Dans les jardins de l’Oronte, aux temps faciles, avant le siège, il eût imaginé certainement que sous un sabre levé, cette Oriante éclaterait en supplications, les genoux dans la poussière, les bras nus, la bouche entr’ouverte, et réduite par la terreur à consentir à toutes les exigences, mais à l’épreuve voici que cette âme se révélait royale, c’est-à-dire résolue à diriger le destin, et incapable de rien accepter qui la diminuât, et violente, excessive, démesurée, elle possédait dans son arrière-pensée la raison la plus lumineuse. Il l’estimait comme une vertu vivante. Préférer à soi-même une autre qui, elle-même, nous préfère à soi ; désirer de mourir à deux, pour épanouir une seule vie plus belle ; appeler la volupté avec la certitude d’y tuer nos humanités et d’en surgir créature céleste… premières minutes sublimes d’un tel amour comblé. Tous les philtres de fierté, de décence ingénue et d’exaltation tendre, dont Oriante avait jusqu’alors composé son charme, recevaient de l’incessante présence de la mort un surcroît de force. Guillaume avait l’idée de tenir dans ses bras un jeune héros.
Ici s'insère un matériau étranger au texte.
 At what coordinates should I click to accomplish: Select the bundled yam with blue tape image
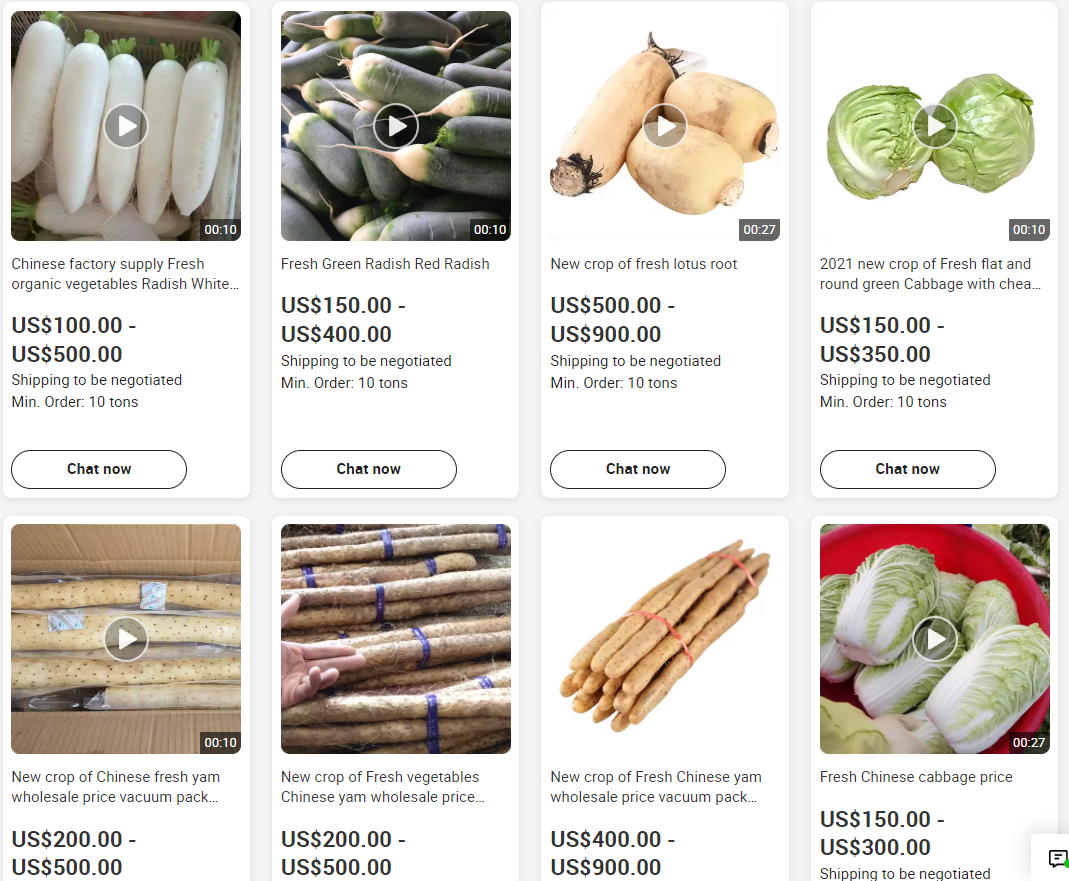click(395, 639)
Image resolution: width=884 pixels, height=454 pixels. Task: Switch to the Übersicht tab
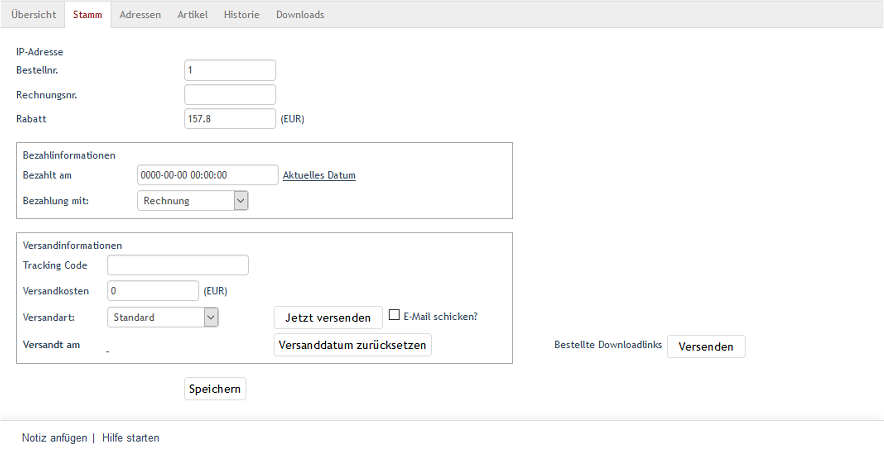pyautogui.click(x=34, y=15)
Les deux amants passaient leurs jours et leurs nuits dans un état de vibration de leurs âmes, montées au plus haut point et pourtant accordées étroitement. « Puissions-nous, chantait Oriante, confondre nos minutes dernières, comme nous mêlons ici nos heures les plus vives, et sceller dans le repos sous une seule pierre notre inséparable accord ; mais si la fortune adverse obtient de nous séparer, elle nous fera souffrir sans parvenir jamais à rompre notre unité, car mon ivresse s’est glissée en toi et la tienne en moi, et j’ai laissé ton cœur recevoir de mon cœur une empreinte immortelle ! Va, fuis, je te garde aussi sûrement que tu m’emportes, l’un à l’autre mariés par mon choix ! » Et Guillaume l’ayant dans ses bras continuait de la poursuivre, avec autant d’ardeur que s’il ne l’eût jamais atteinte. Attachés l’un à l’autre, ils s’appelaient comme si le fleuve Oronte les eût séparés.
Après six mois de siège et trois mois de ces délices, le Tout-Puissant voulut que dans l’aqueduc souterrain qui courait de la montagne à la forteresse, une pierre énorme se détachât et qu’elle obstruât toute arrivée d’eau.